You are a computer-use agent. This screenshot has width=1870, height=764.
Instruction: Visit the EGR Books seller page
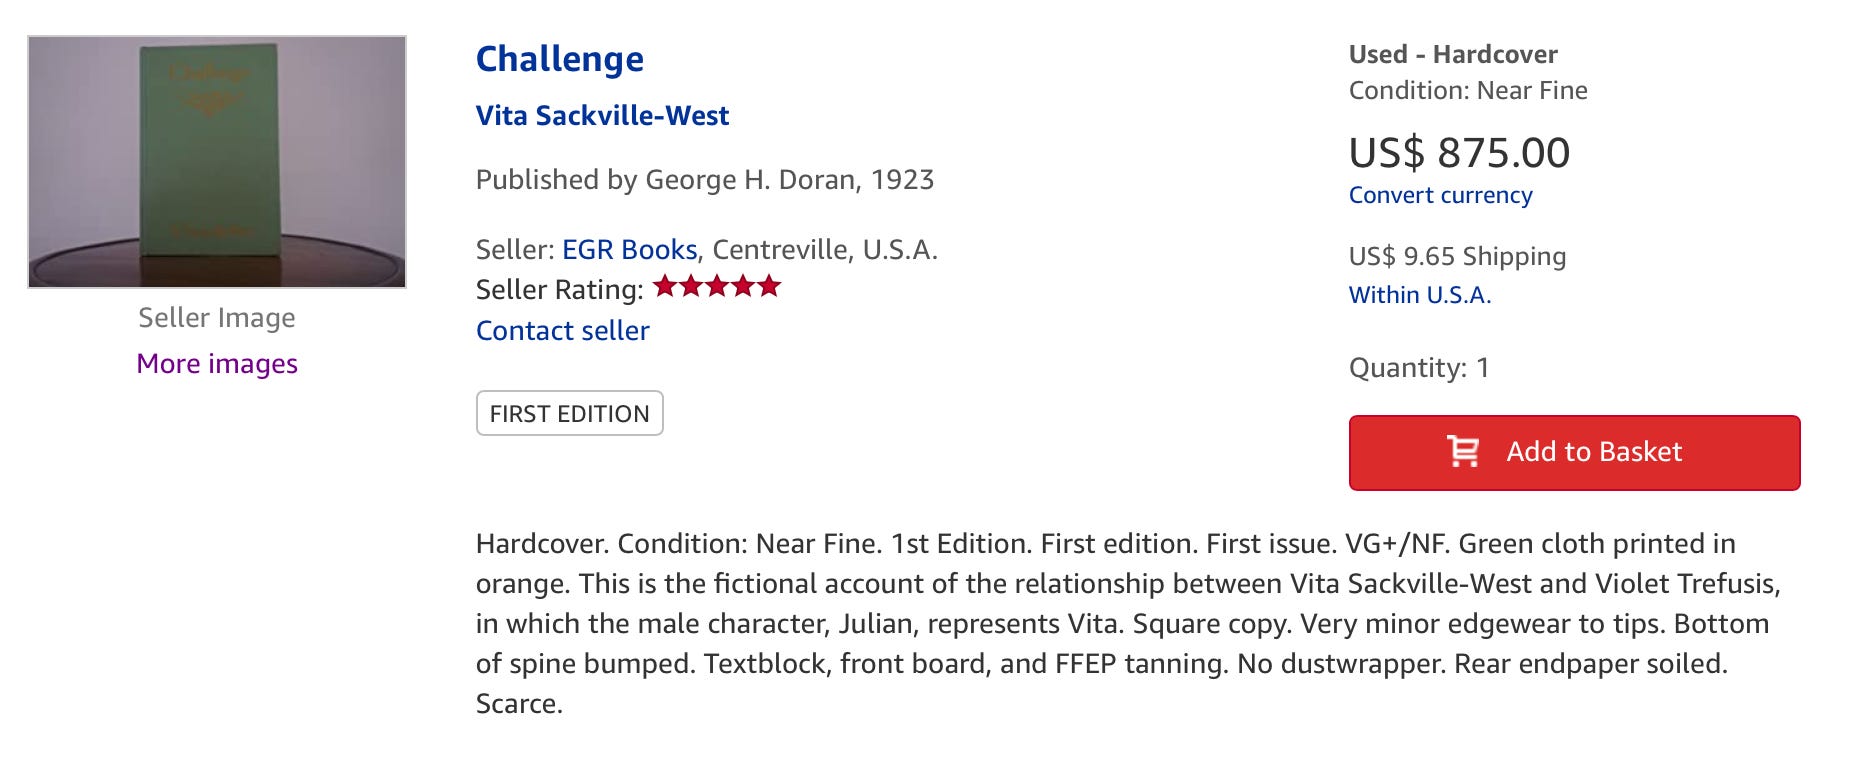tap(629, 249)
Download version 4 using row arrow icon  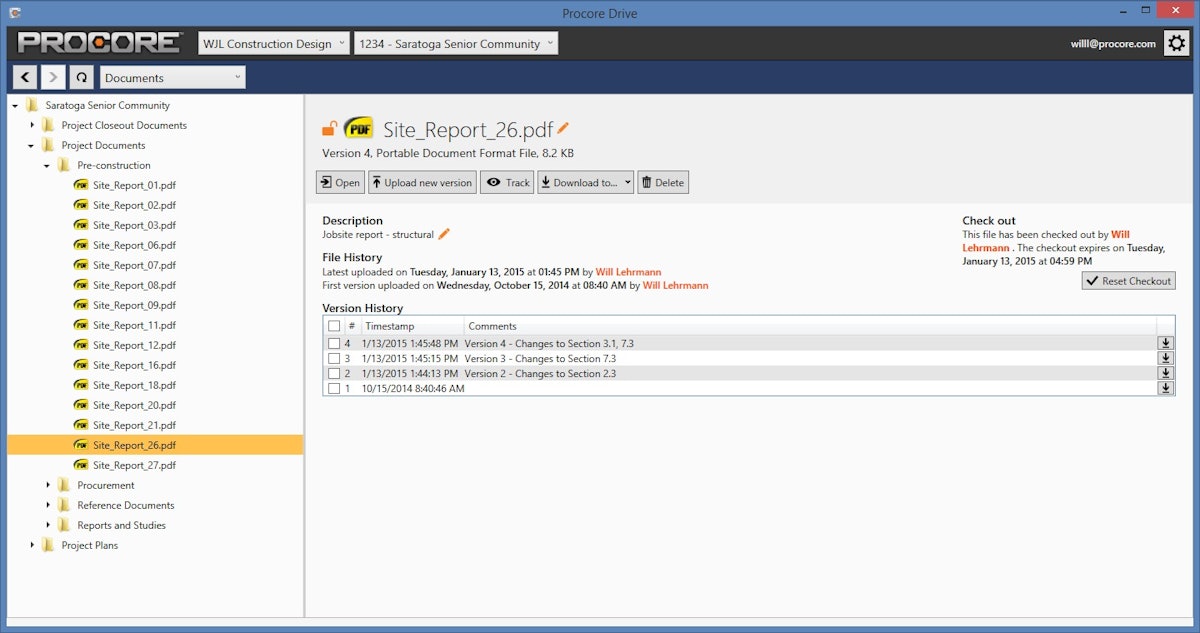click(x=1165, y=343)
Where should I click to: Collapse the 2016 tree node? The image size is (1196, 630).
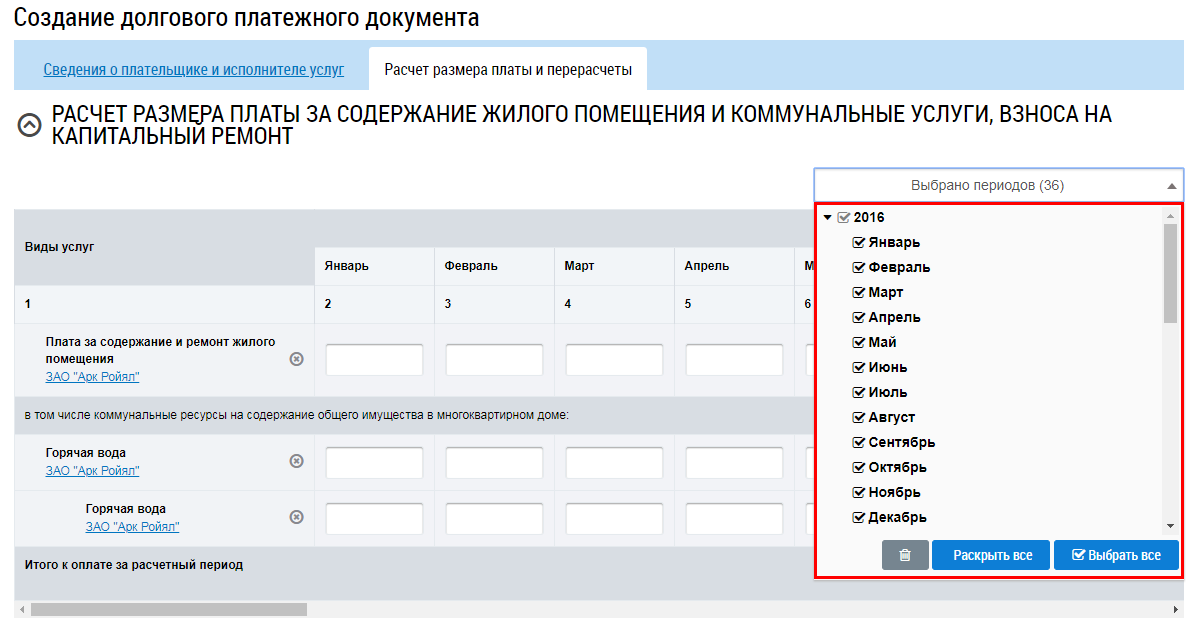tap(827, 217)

[PROBLEM TO WORK ON] Starting where a line contains "Where should I" and finishing at the last line above, set down every line exactly as it reads, with no pictures.

[ANSWER]
Where should I click to: Collapse the 2016 tree node? The image size is (1196, 630).
tap(827, 217)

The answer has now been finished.